__EXERCISE INPUT__:
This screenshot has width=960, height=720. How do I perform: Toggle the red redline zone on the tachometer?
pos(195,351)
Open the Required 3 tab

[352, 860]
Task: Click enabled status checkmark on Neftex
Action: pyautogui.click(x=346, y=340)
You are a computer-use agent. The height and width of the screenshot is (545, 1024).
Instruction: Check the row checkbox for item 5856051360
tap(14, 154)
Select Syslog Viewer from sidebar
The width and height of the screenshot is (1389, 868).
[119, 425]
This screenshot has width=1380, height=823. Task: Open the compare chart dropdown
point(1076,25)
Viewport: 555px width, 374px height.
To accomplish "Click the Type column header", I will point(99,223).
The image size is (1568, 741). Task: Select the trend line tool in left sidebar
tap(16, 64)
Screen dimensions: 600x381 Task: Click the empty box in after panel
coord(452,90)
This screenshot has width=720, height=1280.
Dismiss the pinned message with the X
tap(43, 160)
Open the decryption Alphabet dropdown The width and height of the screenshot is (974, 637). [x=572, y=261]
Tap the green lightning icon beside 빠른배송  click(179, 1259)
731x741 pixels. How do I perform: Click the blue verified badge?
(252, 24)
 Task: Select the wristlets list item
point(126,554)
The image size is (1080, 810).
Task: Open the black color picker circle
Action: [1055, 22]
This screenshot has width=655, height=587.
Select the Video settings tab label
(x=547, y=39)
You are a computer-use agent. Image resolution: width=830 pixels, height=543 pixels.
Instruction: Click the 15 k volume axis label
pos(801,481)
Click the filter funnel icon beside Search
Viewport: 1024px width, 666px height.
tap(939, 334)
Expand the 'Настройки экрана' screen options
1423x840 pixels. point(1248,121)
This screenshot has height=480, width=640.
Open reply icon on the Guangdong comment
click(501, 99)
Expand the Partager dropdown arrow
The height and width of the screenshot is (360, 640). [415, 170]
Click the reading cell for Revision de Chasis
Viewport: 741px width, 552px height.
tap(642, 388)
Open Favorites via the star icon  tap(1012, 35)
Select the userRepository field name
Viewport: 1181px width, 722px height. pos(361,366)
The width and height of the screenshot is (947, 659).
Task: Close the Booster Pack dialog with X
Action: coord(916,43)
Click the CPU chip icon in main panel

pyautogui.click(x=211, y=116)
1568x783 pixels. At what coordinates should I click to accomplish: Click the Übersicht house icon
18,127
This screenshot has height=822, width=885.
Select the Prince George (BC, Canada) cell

__WHAT THE TASK REQUIRES__: Every line holding the string "agent" should be copied here, so please find those lines in the data.

__COMPLETED EXERCISE__:
You are a computer-use agent. The height and width of the screenshot is (545, 1024).
You are a computer-use agent. Image resolution: width=830 pixels, height=543 pixels.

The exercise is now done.